▶ [To do]: An exact copy of the listing below is needed, with no pictures in it.

▶ [Records supplied]:

[Start of section]

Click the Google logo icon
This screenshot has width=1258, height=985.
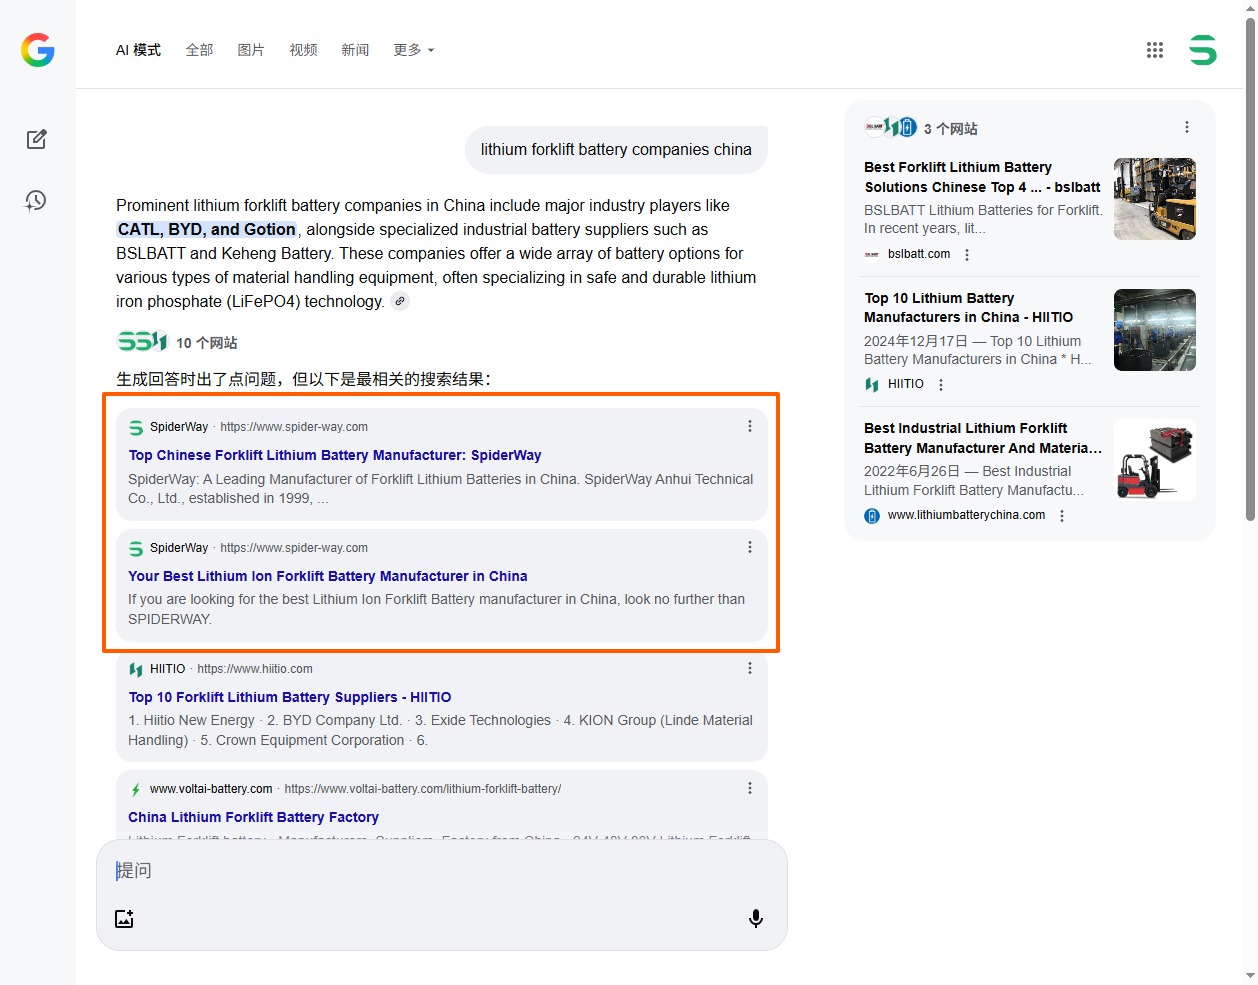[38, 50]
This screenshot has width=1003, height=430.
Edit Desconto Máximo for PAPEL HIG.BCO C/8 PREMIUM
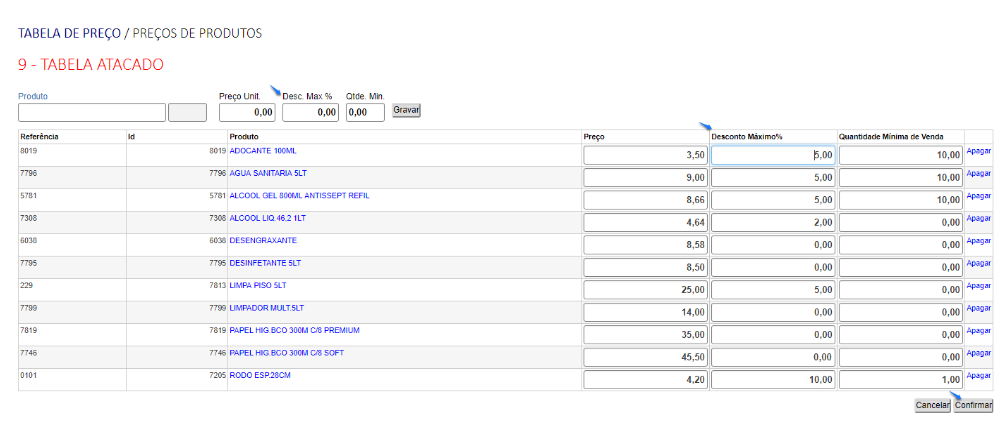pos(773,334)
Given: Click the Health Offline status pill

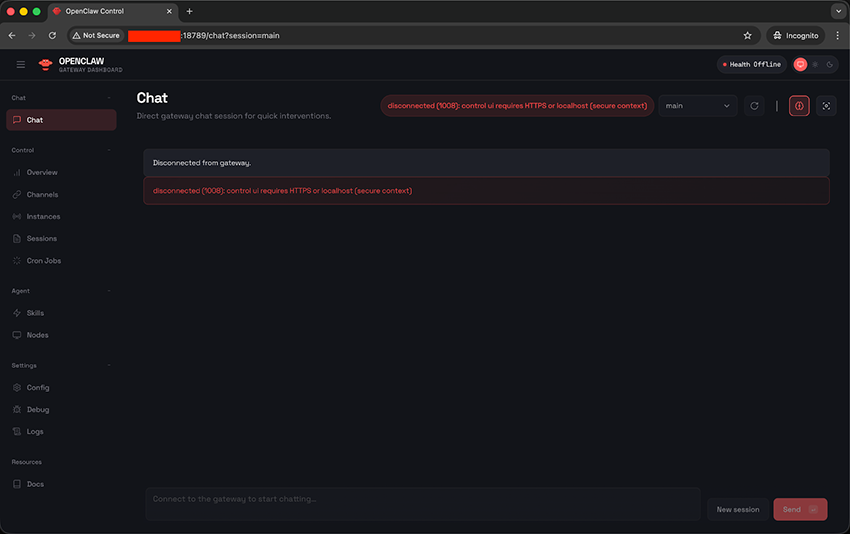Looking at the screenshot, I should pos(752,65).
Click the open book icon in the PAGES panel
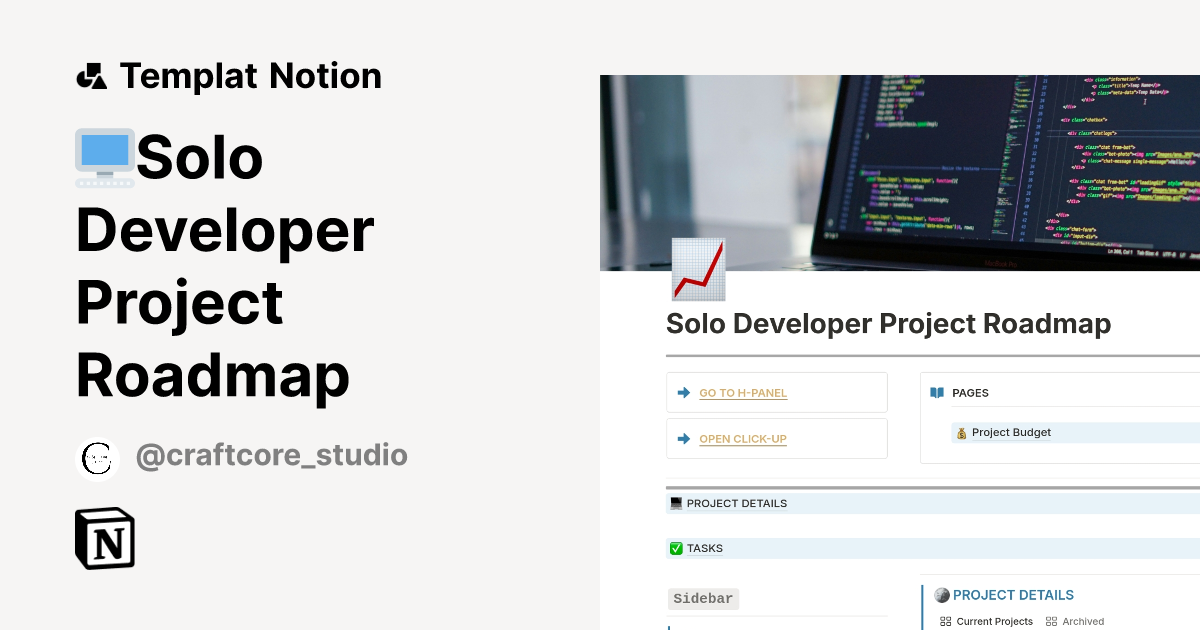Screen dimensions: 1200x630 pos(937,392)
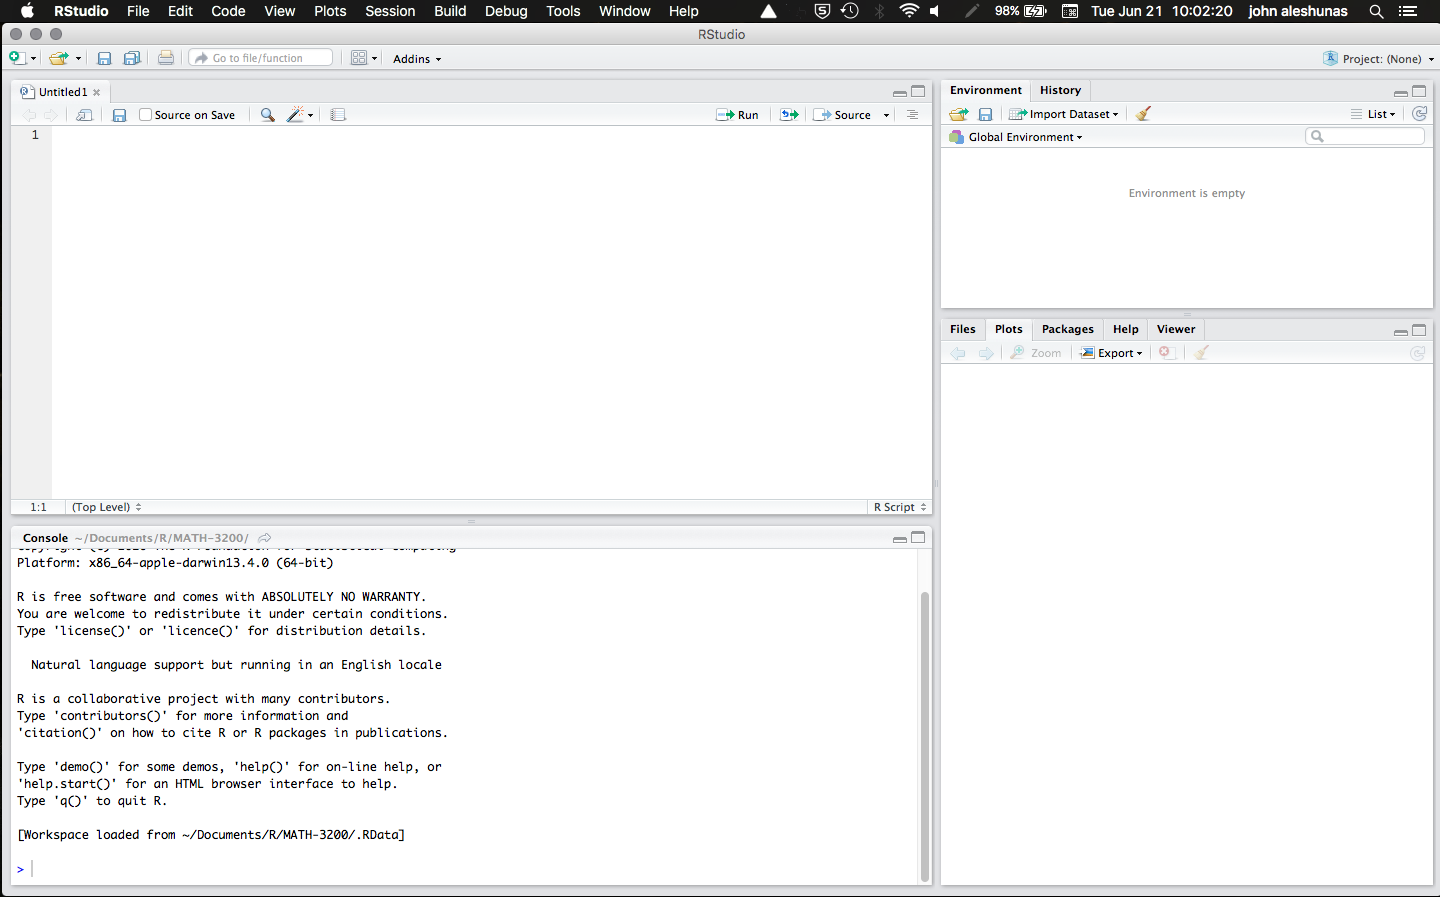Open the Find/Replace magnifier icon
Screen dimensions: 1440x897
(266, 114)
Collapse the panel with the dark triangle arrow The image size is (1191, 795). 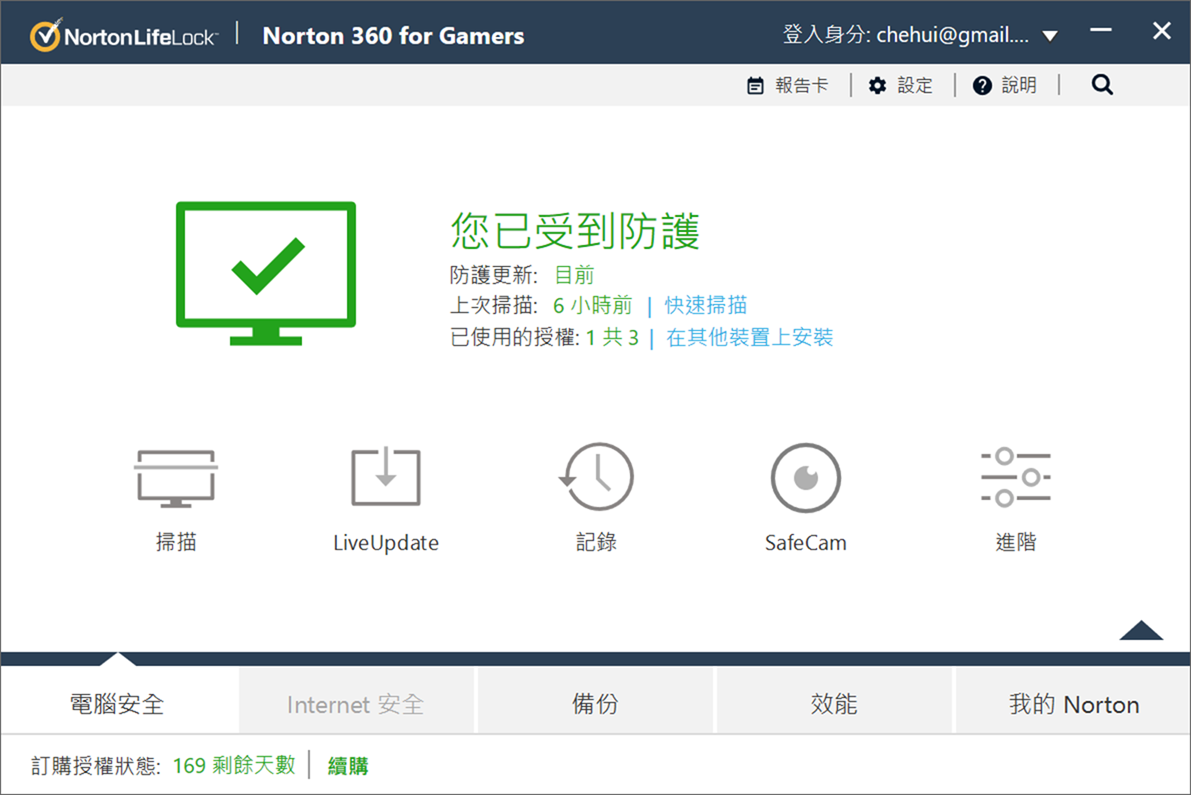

[End of section]

▶ [Written response]:
Click the Google logo icon
This screenshot has width=1258, height=985.
[38, 50]
This screenshot has width=1003, height=430.
Edit Desconto Máximo for PAPEL HIG.BCO C/8 PREMIUM
pos(773,334)
Given: Click the Health Offline status pill

Looking at the screenshot, I should pos(752,65).
Click the open book icon in the PAGES panel
Screen dimensions: 1200x630 pos(937,392)
Open the Find/Replace magnifier icon
Screen dimensions: 1440x897
(266, 114)
Collapse the panel with the dark triangle arrow The image size is (1191, 795). 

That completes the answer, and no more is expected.